Home » Lifestyle » Pamela Anderson Wants Americans to Rethink New Year’s Resolutions — With a “Reset” Trip to Canada

Pamela Anderson Wants Americans to Rethink New Year’s Resolutions — With a “Reset” Trip to Canada

Pamela Anderson is teaming up with Destination Canada to ask a very 2026 question: do we actually need a “new” version of ourselves this year, or just a reset?

London, United Kingdom - December 04, 2023: Pamela Anderson attends The Fashion Awards 2023 at The Royal Albert Hall in London, England.
Fred Duval / Shutterstock

The Canadian icon has become the face of Resolution Reset, a new campaign that flips the usual “New Year, New You” pressure on its head. Instead of promising a total life overhaul by February, the contest invites Americans to share their intentions for 2026, and offers a chance to work through those intentions on a custom trip to Canada.

Five winners will receive a personalized Canadian getaway designed by boutique travel company Entrée Canada, built around whatever they say they’re really craving this year: more rest, more nature, more connection, or just less noise.


From “New You” to “Real You”

Every January, we get hit with the same message: hustle harder, optimize everything, and emerge as a shinier, more productive person by spring. Destination Canada points out what most of us already know… that grind can quickly slide into burnout, guilt, and resolutions that don’t make it past week three.

Moraine lake panorama in Banff National Park, Alberta, Canada
Photo credit: Zhukova Valentyna // Shutterstock.com

Resolution Reset tries to soften the whole concept. Instead of obsessing over strict goals and step counts, the campaign focuses on the intention behind them, and suggests how those intentions might look in real life, against Canadian backdrops that are actually conducive to slowing down:

  • Want to scroll less? Swap your phone for a long dinner in Montréal or Toronto, a walk on the beach or through gardens on Vancouver Island, or a night of live music in Atlantic Canada instead of doom-scrolling at home.
  • Chasing better sleep? Head to one of Canada’s Dark Sky Preserves, where quiet nights and star-filled skies do more for your nervous system than another “sleep hack” video.
  • Trying to move more? Think less treadmill, more gentle movement: walking historic neighborhoods, paddling calm lakes, or exploring nature at a human pace rather than forcing a rigid workout routine.

The message is pretty simple: you don’t need to become someone else. You probably just need some space.


Why Pamela Anderson Is Fronting This Campaign

For Anderson, this isn’t just a random tourism gig.

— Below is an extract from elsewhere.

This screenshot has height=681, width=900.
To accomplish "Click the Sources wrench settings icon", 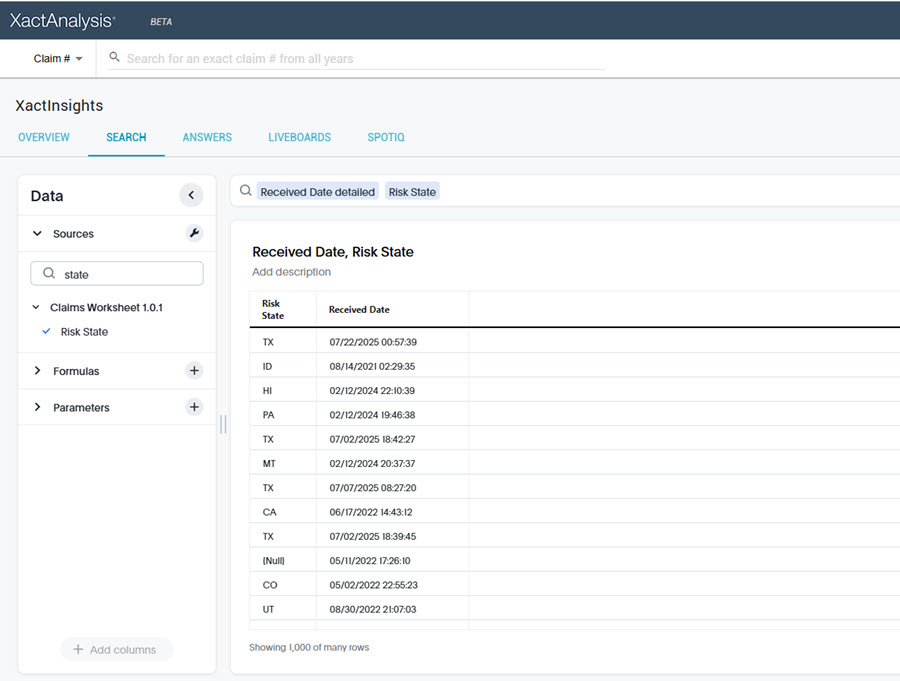I will (194, 233).
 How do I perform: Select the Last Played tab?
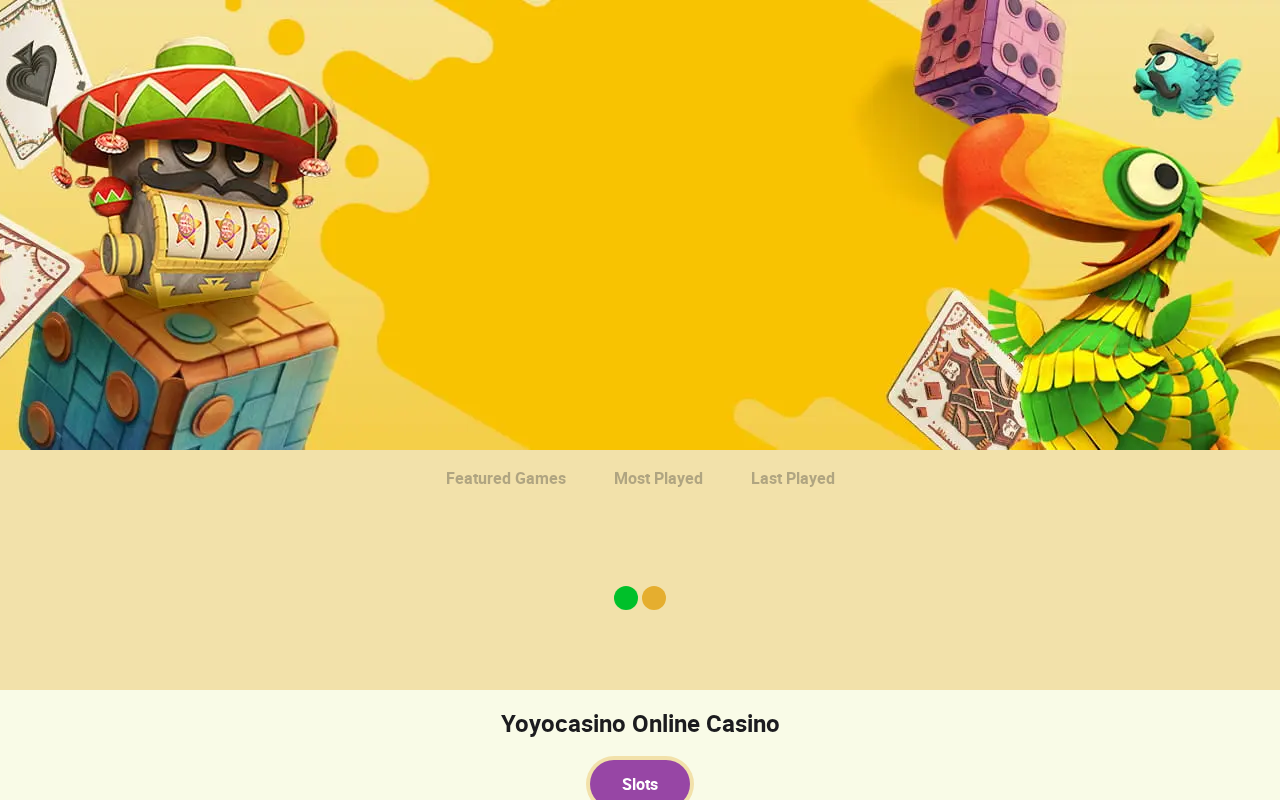point(793,478)
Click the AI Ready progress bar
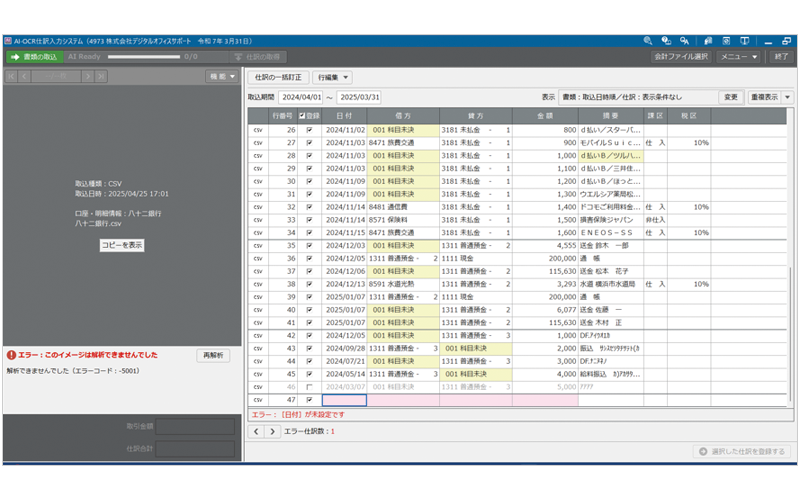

She’s been spending more time back in Canada in recent years and has spoken openly about how returning home helped her step away from the spotlight and reconnect with a quieter, more grounded version of herself.

“I’ve learned I don’t need a ‘new’ version of myself to feel fulfilled; the real magic comes from returning to who you are,” she says in the campaign. “Canada is my sanctuary… the place where I can reset, find calm, and feel grounded.”

Destination Canada’s chief marketing officer, Gloria Loree, calls her a “natural fit” for the project, pointing to the way Anderson talks about coming home and how that reflects the campaign’s whole thesis: that Canada can be a place to breathe, get perspective, and reconnect with what actually matters, not just what looks good on a vision board.


How the Resolution Reset Contest Works

Americans who want in on this can head to the campaign website and submit their intentions for 2026. Not a list of rigid resolutions, but a short explanation of what they really want this year to feel like.

A few key details:

  • Where to enter: ResolutionReset.com (full rules and eligibility are listed there).
  • What you’re entering for: A chance to win a custom Canadian trip that reflects your intention, curated by Entrée Canada and set somewhere in the country’s mountains, cities, coastlines, or small towns.
  • How many winners: Five in total, each getting their own tailor-made itinerary.

If the idea of a reset in colder climates appeals, there are plenty of other ways to lean into that mood: you can trade typical restaurant reservations for a meal inside an ice restaurant in Québec, or follow a Scandinavian-style wellbeing “prescription” in the forests of Sweden—proof that winter getaways can be deeply restorative when you focus less on reinvention and more on reconnecting with yourself.